Gaffes + Laughs= Gaughs. LOL. Or not. It’s en vogue to lack curiosity, read no primary source periodicals, joke about ignorance of stan, stans. Need Cliff Notes to have an opinion about Libya. Politics for Dummies. Yup, that’s this year’s Repubican crop. With the exception of the two Mormons. William F. Buckley must be spinning in his grave. It’s cool to be a fool.
What audience will Charlie Rose and Gayle King appeal to in the morning? Here’s to Gillibrand and Brown Bill. SideBizness-Romney and BainStreet.
How many committees can be ignored before something gets done? Put the latest ‘super’ group of twelve on the list. Iowa trumps D.C. WonderWoman Sarah is crashing everybody’s party again with her dysfunctional family bus tour. Crazy-eyes Bachmann will not be pleased. There may be blood. Jeb Bush is backing Jon Huntsman. Keep an eye on that Deseret fox. He’ll challenge Romney to a robotic fist-a-cuffs in magic underwear. Who’ll be left standing? TPaw? Perry? Newt?
Meanwhile Societe Generale (“SockJen” in bankerese) is tanking in France, another big Euro bank. Sarkozy left Cote d’Azur in August. That’s serious.
‘Franco’ is back. September. Yup. James Franco on GH the soap. Katie Couric better not get in the way of my favorite menacing serial killer. Found a 2009 Richard Russo novel, That Old Cape Magic. It’s not Empire Falls nor Bridge of Sighs, but I liked it. Thought provoking. Marriage in the sandwich years. BoSox’ Ellsbury on fire, NYY A-Rod in the hot seat. BaggerWoods’ return to the links. Have to watch Quijote even without his Panza. Addictions are hard to break.
Jon Huntsman’s campaign story is soap opera fodder. But, New York Magazine’s article on the Romney v. Huntsman saga is epic. You heard it here first! Hope Congressional caped crusaders are having a great vacation leaving USA in the lurch. PrezO turns 50 today, already grey. Not easy.
CandyPants asks: What’s with the doily doo dads on Mika’s dresses? Not pretty.
Mormon wars? Huntsman v. Romney? Jon Huntsman, Sr. and I go back to 1986 in the banking bizness. Jon, Jr. dipped in and out of Huntsman Chemical, and was on hand when his Dad gave me a salute at the family’s Park City ski lodge in 1994. Not surprised that Jon Jr. would run for Prez, but shocked that he’d do it this year against another Mormon. That doesn’t happen in LDS-land. Huntsmans and Romneys have deep ties to each other and the Church. Huntsman’s campaign advisors come from the McCain camp. There’s gotta be more to this story…

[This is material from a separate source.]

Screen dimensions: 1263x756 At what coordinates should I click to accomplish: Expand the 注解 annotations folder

Carol in Northampton, Ma., made her 24th appearance on the Cafferty File, 6/22. “Could a Mormon Ever be Elected President of the U.S.?”
Purple over the whole map. Purple is not good. 18″+ in the next 2 days.

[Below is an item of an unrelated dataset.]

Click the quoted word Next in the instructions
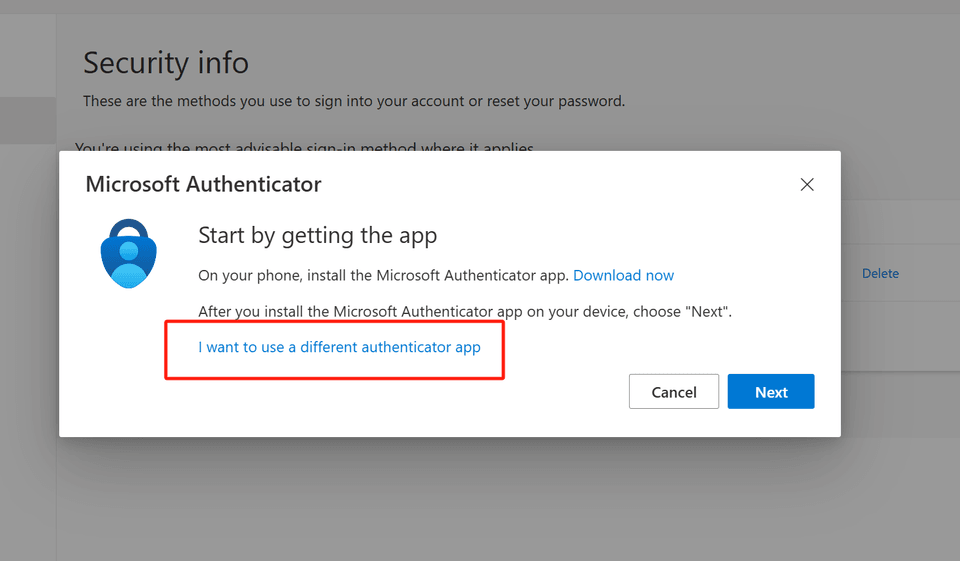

Will bunker down with Diderot and Voltaire. Napoleon meets Candide.
Il faut cultiver nos jardins. If we can find them under the drifts.
Huntsman leaving China, running for Prez? Huh? I know Jon’s Dad and have met Jr. several times in Salt Lake and Park City. They hosted a send-off dinner for me at their monster ski home. I was one of original financiers of Huntsman Chemical Corporation. Don’t ask, lots of bad stuff. But, Jon Jr.? He makes Romney look like a Mormon heathen. Jon’s grandfather was an “Apostle” in the LDS. He was introduced to us bankers as ‘the chosen one’. Oy vey. How will he play in Peoria?
Dr.Husband off to save the children. If any show up. At least babies won’t be wrapped in terrible towels. Schools closed again, they’ll be going in August.